Your instructions
Where a line in the records below includes "День", pull that line out.

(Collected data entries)
============

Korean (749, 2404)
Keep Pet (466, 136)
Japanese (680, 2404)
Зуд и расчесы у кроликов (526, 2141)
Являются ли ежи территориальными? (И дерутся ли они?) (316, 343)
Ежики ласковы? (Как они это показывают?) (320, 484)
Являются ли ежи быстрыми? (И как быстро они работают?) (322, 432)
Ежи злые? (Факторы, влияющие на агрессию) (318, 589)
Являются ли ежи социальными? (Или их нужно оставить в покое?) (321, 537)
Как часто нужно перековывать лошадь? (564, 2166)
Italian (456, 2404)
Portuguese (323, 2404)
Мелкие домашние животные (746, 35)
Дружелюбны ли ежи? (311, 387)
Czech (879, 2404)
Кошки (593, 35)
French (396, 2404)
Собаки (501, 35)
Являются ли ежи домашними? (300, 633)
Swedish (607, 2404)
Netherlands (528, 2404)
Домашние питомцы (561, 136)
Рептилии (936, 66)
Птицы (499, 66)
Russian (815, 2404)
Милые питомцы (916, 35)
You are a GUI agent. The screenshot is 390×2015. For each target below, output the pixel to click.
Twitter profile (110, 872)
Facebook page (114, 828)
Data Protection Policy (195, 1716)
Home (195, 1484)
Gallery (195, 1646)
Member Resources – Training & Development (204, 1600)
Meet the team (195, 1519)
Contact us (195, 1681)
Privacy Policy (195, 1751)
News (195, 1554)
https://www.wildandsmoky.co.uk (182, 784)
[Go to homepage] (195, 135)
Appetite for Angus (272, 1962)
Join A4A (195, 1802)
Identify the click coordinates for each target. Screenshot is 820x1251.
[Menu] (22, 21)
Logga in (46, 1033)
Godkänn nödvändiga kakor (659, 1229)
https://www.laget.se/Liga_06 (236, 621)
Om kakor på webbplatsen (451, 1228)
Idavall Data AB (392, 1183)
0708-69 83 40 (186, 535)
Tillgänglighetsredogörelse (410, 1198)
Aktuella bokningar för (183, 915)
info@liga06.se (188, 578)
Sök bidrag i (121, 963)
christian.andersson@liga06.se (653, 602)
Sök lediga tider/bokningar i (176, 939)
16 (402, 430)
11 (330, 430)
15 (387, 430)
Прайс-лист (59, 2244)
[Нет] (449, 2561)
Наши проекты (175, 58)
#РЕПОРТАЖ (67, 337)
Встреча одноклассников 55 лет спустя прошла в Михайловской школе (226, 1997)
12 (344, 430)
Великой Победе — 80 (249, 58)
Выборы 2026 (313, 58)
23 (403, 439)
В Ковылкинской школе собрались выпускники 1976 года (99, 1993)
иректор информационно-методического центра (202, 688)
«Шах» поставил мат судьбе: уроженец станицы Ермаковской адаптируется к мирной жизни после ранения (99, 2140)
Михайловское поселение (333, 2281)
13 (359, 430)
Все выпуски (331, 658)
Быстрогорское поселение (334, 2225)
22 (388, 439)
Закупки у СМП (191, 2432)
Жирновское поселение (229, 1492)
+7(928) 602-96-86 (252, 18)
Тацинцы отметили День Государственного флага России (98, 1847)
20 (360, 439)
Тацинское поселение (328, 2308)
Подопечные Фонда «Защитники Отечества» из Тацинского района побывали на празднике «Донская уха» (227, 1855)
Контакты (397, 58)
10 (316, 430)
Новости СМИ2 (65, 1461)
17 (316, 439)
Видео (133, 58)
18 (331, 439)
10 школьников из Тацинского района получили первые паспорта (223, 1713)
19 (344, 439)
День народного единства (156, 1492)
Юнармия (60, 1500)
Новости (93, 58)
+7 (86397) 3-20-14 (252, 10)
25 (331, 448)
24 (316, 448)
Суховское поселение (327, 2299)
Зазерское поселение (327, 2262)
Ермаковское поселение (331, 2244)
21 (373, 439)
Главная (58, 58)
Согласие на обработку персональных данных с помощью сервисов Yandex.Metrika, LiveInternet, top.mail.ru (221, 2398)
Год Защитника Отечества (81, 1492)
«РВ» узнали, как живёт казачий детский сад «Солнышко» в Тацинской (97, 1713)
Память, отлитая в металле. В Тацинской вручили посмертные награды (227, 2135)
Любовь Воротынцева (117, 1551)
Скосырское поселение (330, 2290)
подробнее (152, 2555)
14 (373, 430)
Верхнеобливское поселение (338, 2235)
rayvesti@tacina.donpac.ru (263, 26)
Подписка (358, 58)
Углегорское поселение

============

Answer section
Тацинцы отметили День Государственного флага России (98, 1847)
День народного единства (156, 1492)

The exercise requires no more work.